— WHAT YOU WILL DO —
a) According to the passage on Henry Adams, how old was Adams when he first visited Washington?
b) Carry on the passage about Henry Adams and history as style, starting after its final sentence.

— SELECTED PASSAGE —
---------------
This is Adams happily spreading himself to his most adoring audience, the younger brother who thought him the most powerful mind he knew; this was the bitterness of the surface, the mere look of things that a vindictive unhappy man could seize on. Life had become entirely a matter of “playacting” for the actor who no longer knew what he was hiding from others. The man who went around the world not talking to anyone saw everyone as appearance—slightly foolish. Yet Adams’s letters are profound in their observation as well as snobbish. The superb eye that saw “positively everything in Japan laughs,” began his great book on the middle ages: “The Archangel loved heights.”

Adams saw social forms as style, he saw power as style, he could even see American Presidents as the wrong style. This intense personal appropriation of the past as style could come only to the man who had the unity of history always on his mind, so that the government buildings that he saw at twelve, on his first visit to Washington, became in Chapter III of the Education “the white marble columns and fronts of the Post Office and Patent Office which faced each other in the distance, like white Greek temples in the abandoned gravel-pits of a deserted Syrian city.” To see history as style one must begin with the sense of command: apart from the troops, lost in the mud of actual living and fighting, who cannot so easily see “the whole picture.” But to see history as style also means to see history as a book that one is writing. Style divines the kinship between different sets of material (and who will challenge this creative urge?), knows what naturally belongs together in a book that makes that book, is rooted in some instinct for affinity.
---------------
— GIVEN MATERIAL —

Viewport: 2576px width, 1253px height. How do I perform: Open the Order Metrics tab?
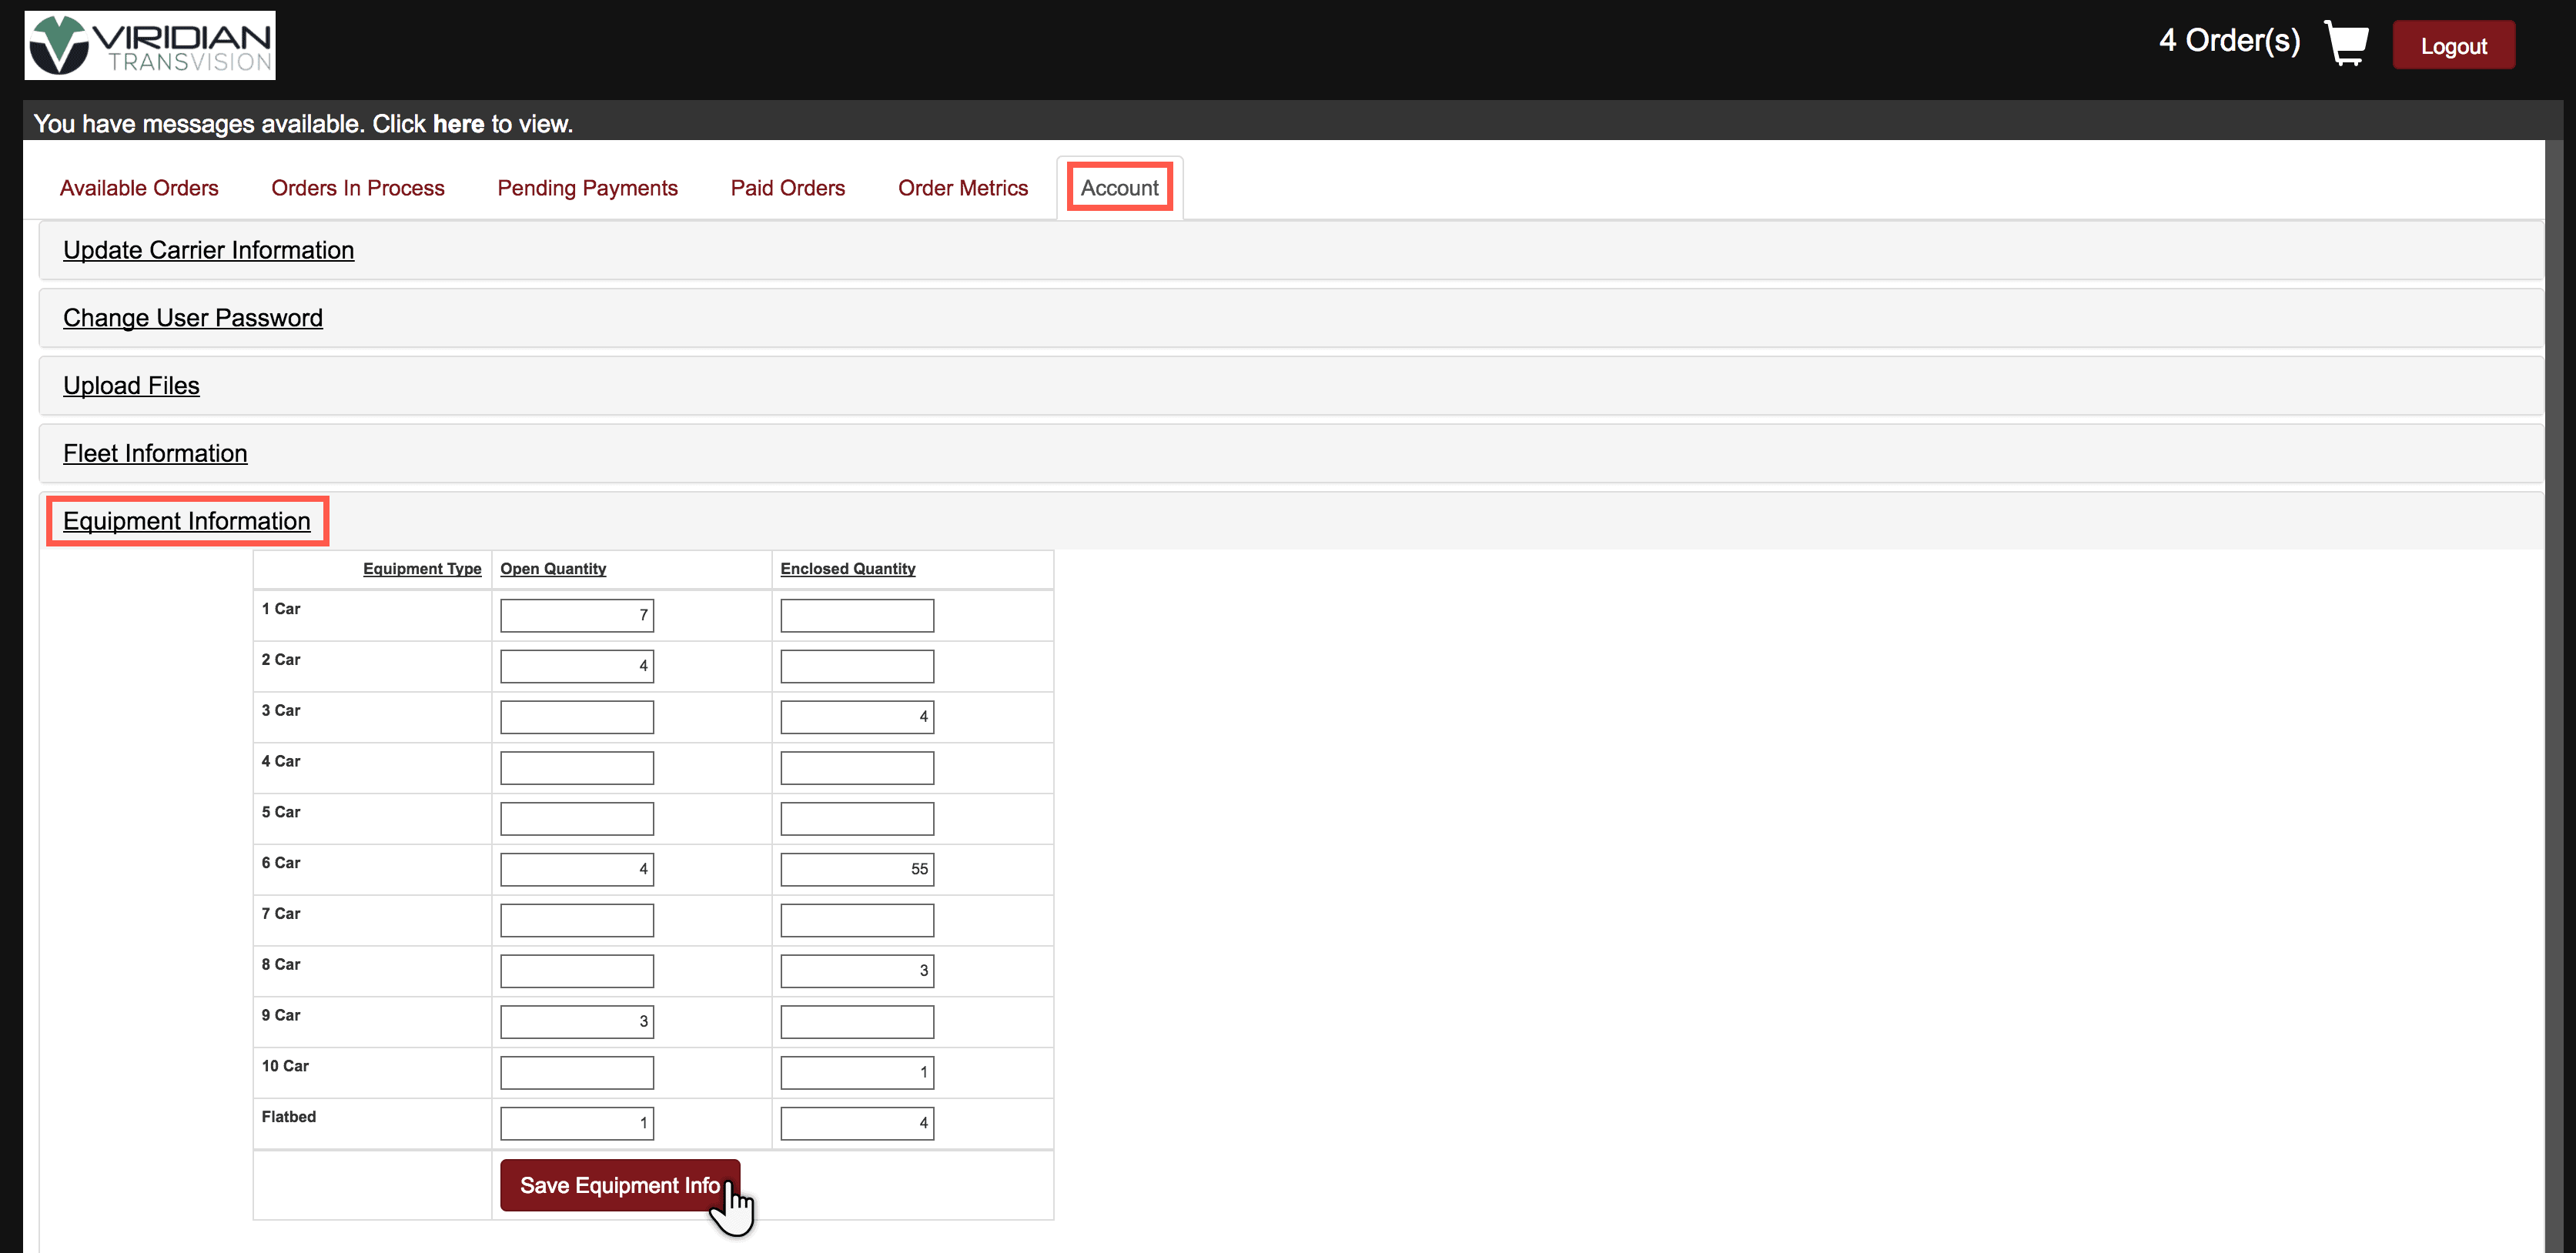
---------------
— ANSWERS IN ORDER —
a) He was twelve.

b)
Henry Adams commanded his knowledge so well that his intense, astonishing sense of perspective became a way of drawing in historical images. An historical episode became what an object in space is to a painter: it made a setting. “Had he been born in Jerusalem under the shadow of the Temple….” “This passage from Gibbon’s Autobiography…led Adams more than once to sit at sunset on the steps of the Church of Santa Maria di Ara Coeli….” “Concord, in the dark days of 1856, glowed with pure light…a Gothic cathedral.” The Adamses, dropped off at a New York pier, return from England in 1868 as strange to the country as if they “had been Tyrian traders of the year B.C. 1000, landing from a galley fresh from Gibraltar….” “Society offered the profile of a long, straggling caravan, stretching loosely towards the prairies, its few score of leaders far in advance and its millions of immigrants, negroes and Indians far in the rear, somewhere in archaic time.”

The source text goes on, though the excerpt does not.